I often use the insert Link CAD process to bring in an AutoCAD drawing to overlay my work. I'm using Revit 2020 from the Building Design Suite Premium package.
I am inserting an AutoCAD file that originated from the civil engineer. When I look at the file in AutoCAD 2020, I can zoom to the project extents which is several hundred feet. After I link it to Revit and zoom in within Revit, the extents becomes 225,000 feet. It looks like the insert process splits out the dimensions in the AutoCAD file and moves them northwest 225,000 feet away from the entities they measure. I never had this happen to me before.
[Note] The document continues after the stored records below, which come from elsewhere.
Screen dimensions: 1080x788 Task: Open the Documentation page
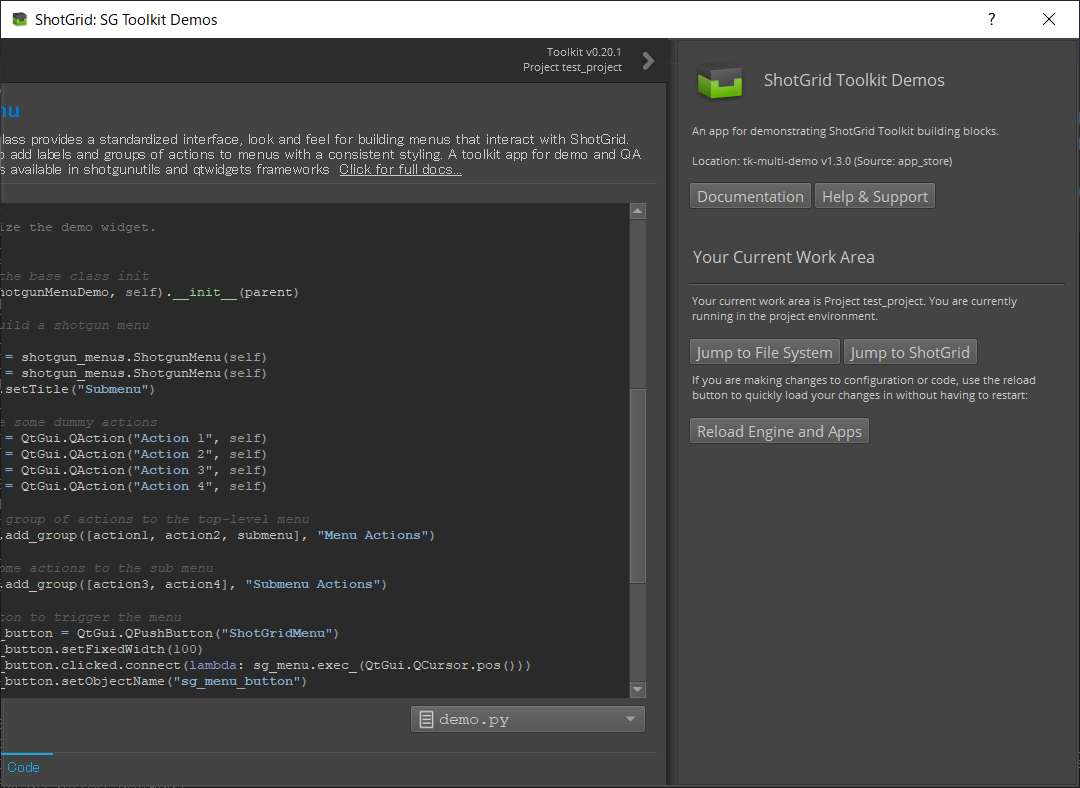click(x=749, y=196)
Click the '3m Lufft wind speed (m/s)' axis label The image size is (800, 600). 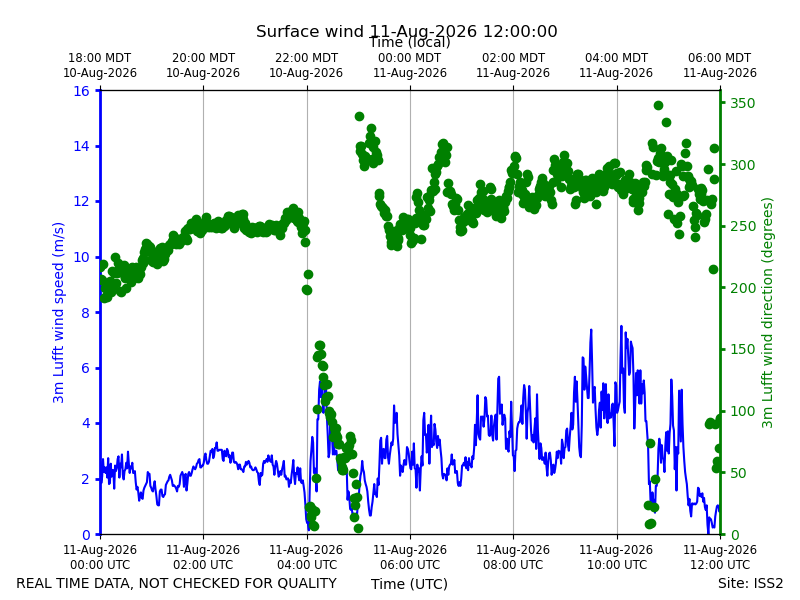tap(59, 312)
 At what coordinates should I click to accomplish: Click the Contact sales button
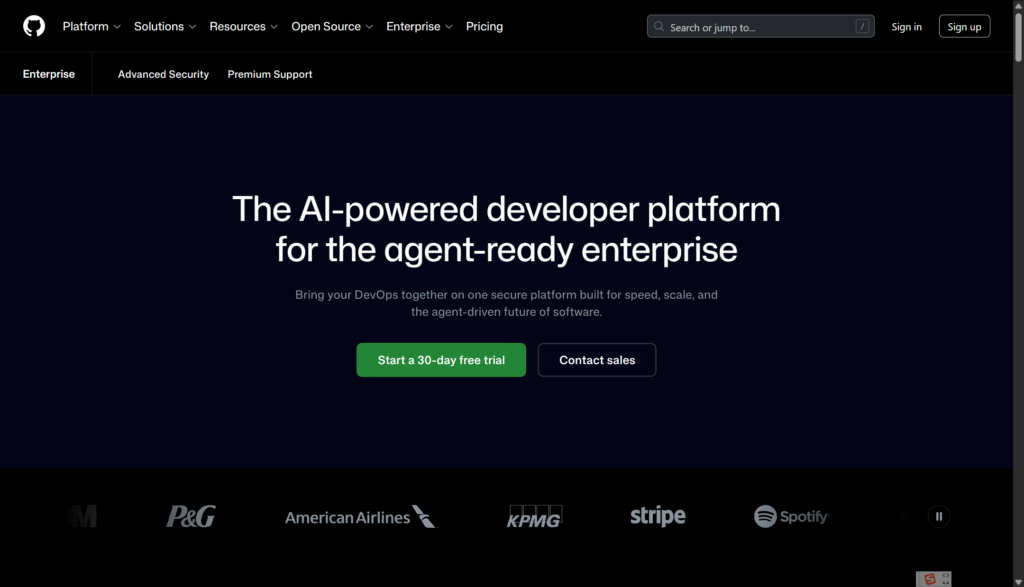[597, 360]
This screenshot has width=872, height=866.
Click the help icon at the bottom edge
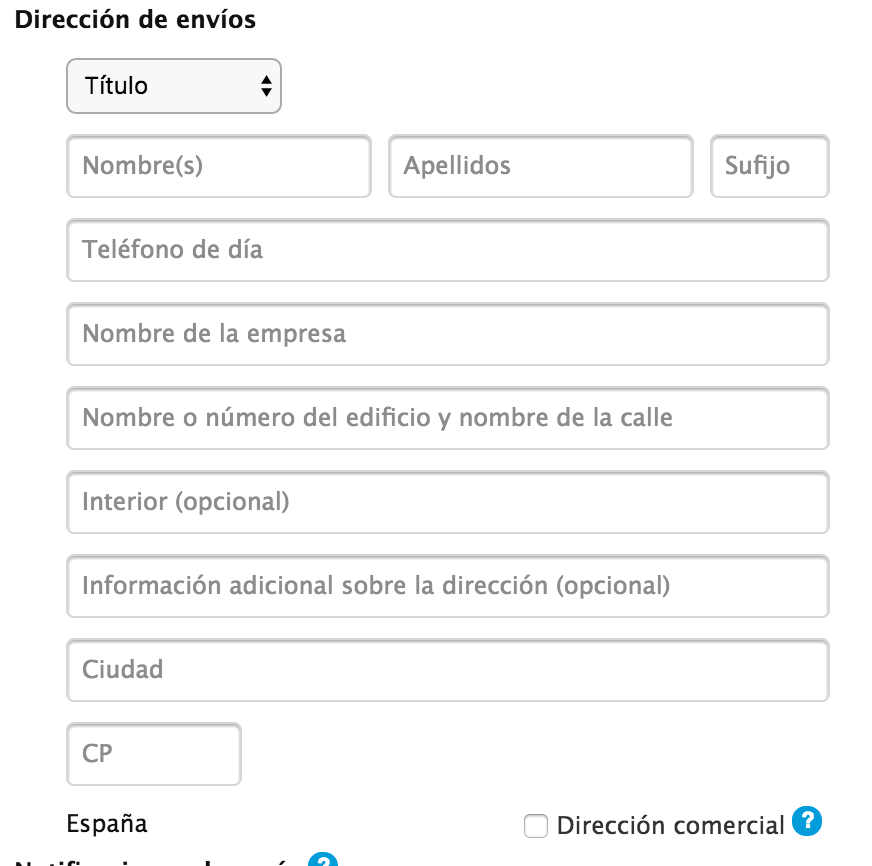(x=323, y=861)
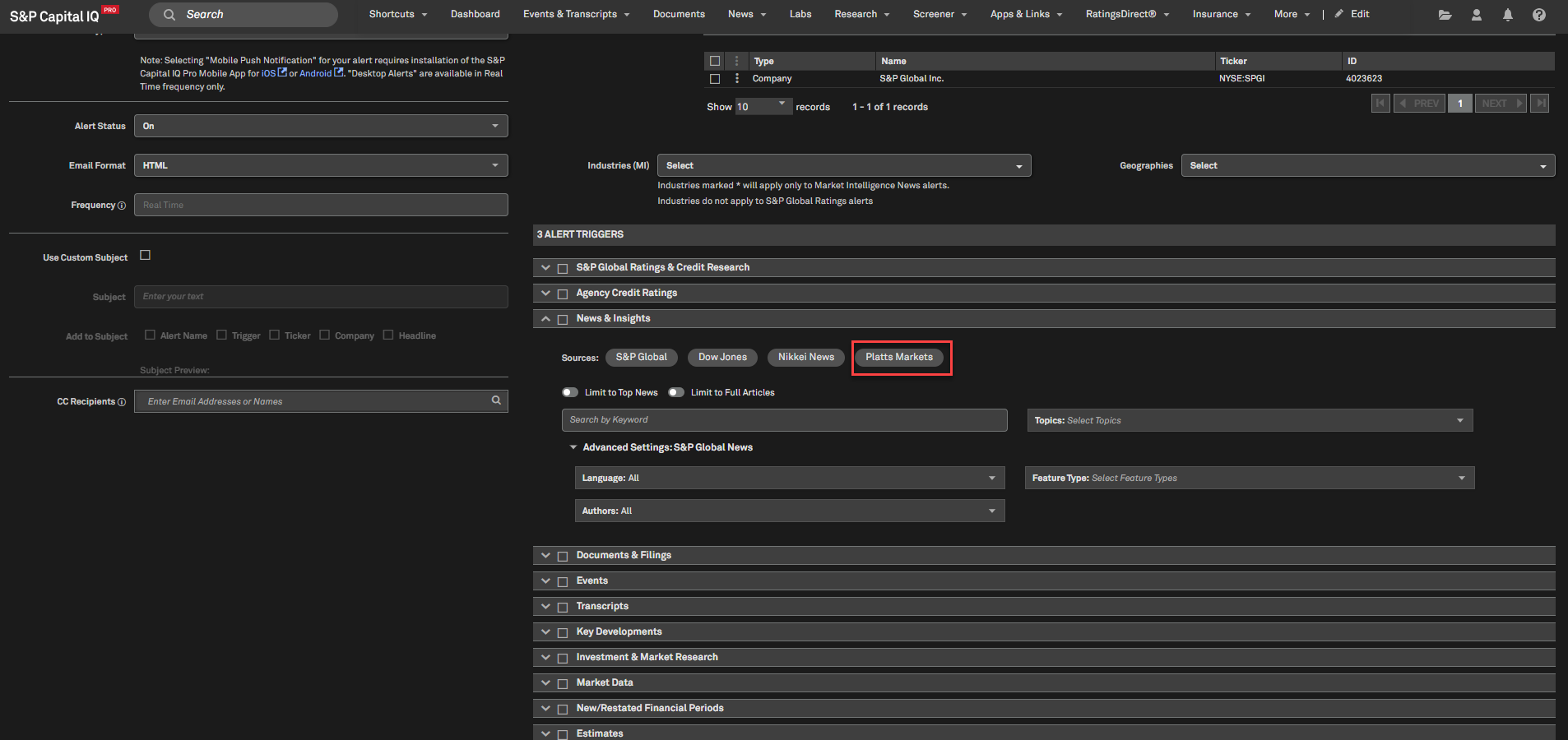Click the Search by Keyword field
The image size is (1568, 740).
click(x=784, y=420)
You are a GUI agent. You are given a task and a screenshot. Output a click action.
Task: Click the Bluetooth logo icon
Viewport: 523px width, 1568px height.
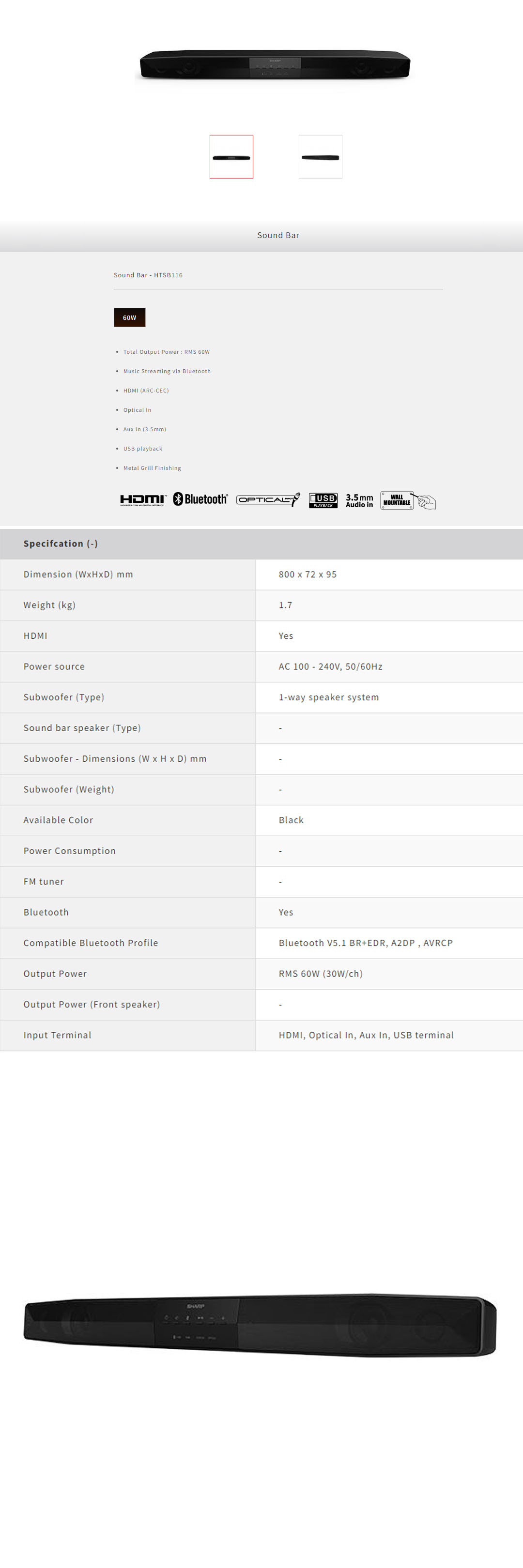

I tested this in Revit 2019, and got the same behavior.
Anyone know what's going on?
If I go into the AutoCAD file and remove the dimensions before linking to Revit, I can then zoom to the project extents.
Sounds like you are exceeding the Maximum Distance Limit.
The AutoCAD site plan given to me takes up no more than several hundred feet. When I insert it into Revit, the dimensions separate from the site graphics and fly away from their original positions by 225,000 feet. I have never experienced this before. I don't know what you mean that the maximum distance limit was exceeded. There was no excess I could see in the AutoCAD file.
It is possible that what you see in the AutoCAD drawing is not very large (when you zoom to extents), but the extents may be very far away. This occurs when location data is included in the CAD. Check in your CAD file and ID an element, which will show the internal coordinates for that object or intersection.
Agreed. I had a civil site cad file provided once for a project where the origin was set to be over 2,000 miles away. After convincing the engineer that this was sloppy drafting, they provided an updated dwg without 2,000 miles of empty space and everything worked again.